• INSTRUCTION:
Copy the listing below line for line without any change, leaving out the pictures.

• DATASET ENTRIES:
········

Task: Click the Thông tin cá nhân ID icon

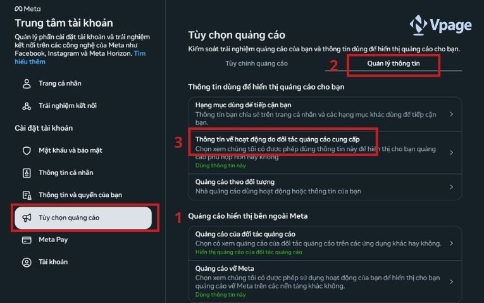Action: [x=27, y=173]
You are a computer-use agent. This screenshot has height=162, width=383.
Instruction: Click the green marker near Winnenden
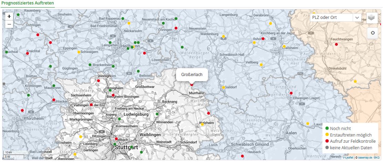click(157, 114)
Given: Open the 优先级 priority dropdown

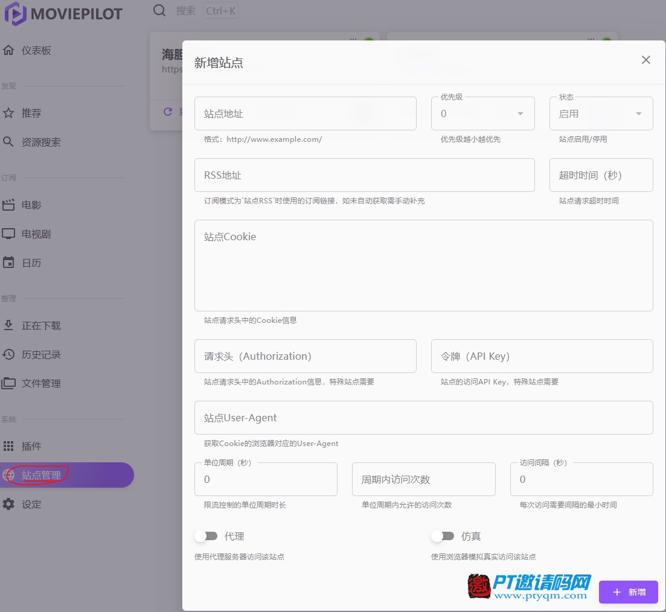Looking at the screenshot, I should 482,113.
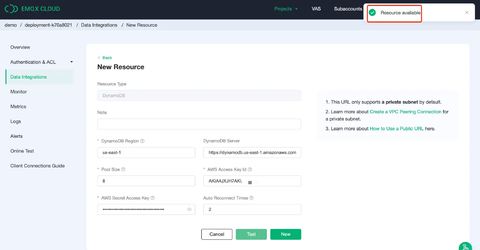The height and width of the screenshot is (250, 480).
Task: Expand the Authentication & ACL section
Action: pos(71,62)
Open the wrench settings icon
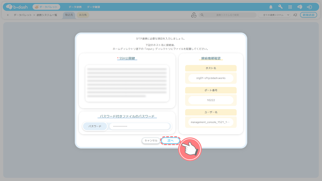The height and width of the screenshot is (181, 322). 280,7
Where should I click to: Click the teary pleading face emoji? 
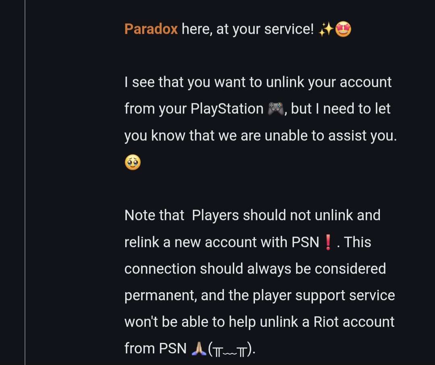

········

• COMPLETED TASK:
Task: Click the Thông tin cá nhân ID icon

Action: [x=27, y=173]
You are a computer-use agent. This screenshot has height=162, width=383.
Instruction: Click the green marker near Winnenden
click(157, 114)
Given: Open the 优先级 priority dropdown

Looking at the screenshot, I should 482,113.
The height and width of the screenshot is (250, 480).
Task: Expand the Authentication & ACL section
Action: pos(71,62)
Open the wrench settings icon
The height and width of the screenshot is (181, 322). 280,7
Where should I click to: Click the teary pleading face emoji? 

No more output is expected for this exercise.